The dataset is taken from the Amazon datasets available online. Out of all those, three different review categories are identified, which are Video games, Patio Lawn & garden and Automotive. These three datasets are merged to build a combined reviews.csv
dataset which was used for further steps.
The dataset has both Machine learning and non machine learning attributes where the `overall` column is the target vector with values rating from 1 to 5 indicating the product rating given by the user. Out of these, the reviews with rating 3 are dropped, 5 start and 4 star reviews are grouped as good reviews and 1 start and 2 star reviews are grouped as bad reviews. The final distribution of target vector classes is shown below as a pie chart.
- Programming Language : Python
- IDE : Jupyter Notebooks
- Environment : environment.yml file included
After dropping the non machine learning attributes, missing reviews and perfroming feature engineering the review text is preprocessed using regular expressions, NLTK library while also removing rare words and stop words. There were few reviews without any remaining text after preprocessing which were also dropped. The final preprocessed data is saved as `preprocessed.csv`.
Using gensim and fasttext library, I created 3 different 100 embeddings using CBOW, Skipgram and Fasttext where each sentence embedding has 100 dimension vectors which are the mean of all the word vectors present in the review. Therefore, we have 3 different embedding dataframes for all the processed reviews.
- The following bar plot shows us the words similar to "great" and their respective similarity scores.

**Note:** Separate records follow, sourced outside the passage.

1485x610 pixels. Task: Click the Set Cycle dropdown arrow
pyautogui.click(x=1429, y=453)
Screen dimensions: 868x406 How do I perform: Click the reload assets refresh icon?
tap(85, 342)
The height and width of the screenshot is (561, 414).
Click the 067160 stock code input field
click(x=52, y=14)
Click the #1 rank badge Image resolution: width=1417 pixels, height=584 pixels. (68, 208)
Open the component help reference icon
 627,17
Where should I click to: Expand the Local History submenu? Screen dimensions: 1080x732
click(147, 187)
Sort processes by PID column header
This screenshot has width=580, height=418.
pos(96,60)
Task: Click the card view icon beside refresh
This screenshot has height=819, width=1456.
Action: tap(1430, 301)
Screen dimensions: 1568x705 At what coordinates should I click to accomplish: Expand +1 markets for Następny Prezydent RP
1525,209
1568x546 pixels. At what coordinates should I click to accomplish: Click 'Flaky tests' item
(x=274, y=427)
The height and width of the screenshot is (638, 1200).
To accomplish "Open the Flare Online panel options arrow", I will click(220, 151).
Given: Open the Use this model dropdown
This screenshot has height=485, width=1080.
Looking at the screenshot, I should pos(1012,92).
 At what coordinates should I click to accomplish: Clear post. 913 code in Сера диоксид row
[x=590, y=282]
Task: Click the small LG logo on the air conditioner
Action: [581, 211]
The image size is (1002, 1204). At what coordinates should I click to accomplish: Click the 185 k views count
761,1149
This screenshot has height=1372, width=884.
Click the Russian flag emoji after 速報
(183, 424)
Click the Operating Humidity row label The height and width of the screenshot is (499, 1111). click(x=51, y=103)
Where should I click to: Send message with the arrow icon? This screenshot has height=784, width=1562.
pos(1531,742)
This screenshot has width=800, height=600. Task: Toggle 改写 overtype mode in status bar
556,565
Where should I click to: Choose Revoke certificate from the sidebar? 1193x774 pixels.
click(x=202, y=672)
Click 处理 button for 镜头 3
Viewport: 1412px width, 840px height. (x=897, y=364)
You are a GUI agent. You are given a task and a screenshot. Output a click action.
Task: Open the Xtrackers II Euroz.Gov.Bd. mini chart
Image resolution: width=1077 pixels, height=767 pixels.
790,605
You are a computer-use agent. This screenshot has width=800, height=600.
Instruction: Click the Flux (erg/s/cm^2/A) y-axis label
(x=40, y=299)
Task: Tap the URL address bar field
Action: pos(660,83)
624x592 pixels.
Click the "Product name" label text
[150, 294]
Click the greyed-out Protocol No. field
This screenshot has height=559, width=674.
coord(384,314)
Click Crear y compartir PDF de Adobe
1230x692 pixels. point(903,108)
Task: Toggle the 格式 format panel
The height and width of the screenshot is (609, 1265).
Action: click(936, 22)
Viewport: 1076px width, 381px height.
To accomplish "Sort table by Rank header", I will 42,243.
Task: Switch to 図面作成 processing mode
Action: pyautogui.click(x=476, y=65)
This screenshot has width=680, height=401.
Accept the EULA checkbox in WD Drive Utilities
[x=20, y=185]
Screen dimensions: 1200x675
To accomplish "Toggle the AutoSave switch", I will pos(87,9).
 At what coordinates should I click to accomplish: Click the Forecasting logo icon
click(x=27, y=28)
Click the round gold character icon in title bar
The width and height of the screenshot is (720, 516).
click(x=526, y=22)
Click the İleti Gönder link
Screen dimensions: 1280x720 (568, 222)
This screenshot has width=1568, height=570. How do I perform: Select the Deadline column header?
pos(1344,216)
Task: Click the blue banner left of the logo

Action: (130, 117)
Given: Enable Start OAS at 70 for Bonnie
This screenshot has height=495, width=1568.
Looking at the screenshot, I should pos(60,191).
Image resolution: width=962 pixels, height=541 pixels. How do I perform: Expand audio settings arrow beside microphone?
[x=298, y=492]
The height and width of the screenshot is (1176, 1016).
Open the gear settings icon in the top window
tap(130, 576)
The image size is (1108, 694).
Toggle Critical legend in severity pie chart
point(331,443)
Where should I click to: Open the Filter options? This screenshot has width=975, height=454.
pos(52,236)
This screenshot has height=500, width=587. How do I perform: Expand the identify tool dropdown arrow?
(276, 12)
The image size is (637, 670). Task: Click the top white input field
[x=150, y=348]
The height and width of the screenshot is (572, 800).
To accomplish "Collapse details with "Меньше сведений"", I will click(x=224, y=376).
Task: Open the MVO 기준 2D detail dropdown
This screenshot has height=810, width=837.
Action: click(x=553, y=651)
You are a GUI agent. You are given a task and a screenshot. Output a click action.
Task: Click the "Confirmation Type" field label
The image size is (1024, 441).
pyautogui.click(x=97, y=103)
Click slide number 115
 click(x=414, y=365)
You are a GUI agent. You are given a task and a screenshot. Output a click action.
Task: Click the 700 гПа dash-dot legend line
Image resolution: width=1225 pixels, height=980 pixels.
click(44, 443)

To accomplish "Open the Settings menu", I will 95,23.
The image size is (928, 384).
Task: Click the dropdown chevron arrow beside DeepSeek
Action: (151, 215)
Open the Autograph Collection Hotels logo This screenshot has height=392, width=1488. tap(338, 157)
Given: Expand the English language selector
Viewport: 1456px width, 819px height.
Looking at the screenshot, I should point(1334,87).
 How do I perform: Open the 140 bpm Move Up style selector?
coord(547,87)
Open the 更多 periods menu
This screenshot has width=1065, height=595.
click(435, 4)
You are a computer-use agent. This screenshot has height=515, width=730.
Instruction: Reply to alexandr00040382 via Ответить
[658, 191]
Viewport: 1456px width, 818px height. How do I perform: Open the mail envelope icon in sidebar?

- Similarly, the closest words to "worst" are identified and stored in a dataframe with along with the above for each of the 3 different embeddings. The following is just one example of dimension reduced embeddings to plot words using scatter plot.
- Other similar plots can be found in the figs folder.
I used XGBClassifier on these embeddings with hyperparameter tuning using GridSearchCV while taking advantage of hyperparamters that help for data with imbalanced target classes. The following is the train, test confusion matrix along with ROC AUC curve results for Fasttext embeddings.
I used Convolutional Neural networks which comprises a 1D convolutional layer with 128 filters and ReLU activation, followed by max pooling. The flattened output is fed into two dense layers with 128 and 64 neurons, respectively, both activated by ReLU, and a final sigmoid output layer for binary classification (either good or bad). The following is the best outcome for CNN with Fasttext.
I used Recurrent Neural networks with an LSTM layer of 128 units, suitable for sequence modeling, followed by a dense layer with 64 neurons activated by ReLU. The architecture concludes with a single neuron dense layer with sigmoid activation, ideal for binary classification (either good or bad). The following is the best model out of all with Fasttext embeddings
- Taking the best model i.e., RNN with Fasttext embeddings and further analyzing, I observed that the False Positives are not identified as bad reviews because of the fact there there were words like good, better, great appearing more number of times.
- However, for there was no conclusive evidence as to why the false negatives are not being classified good reviews. This final model is the best performing model with an ROC AUC score of 94%.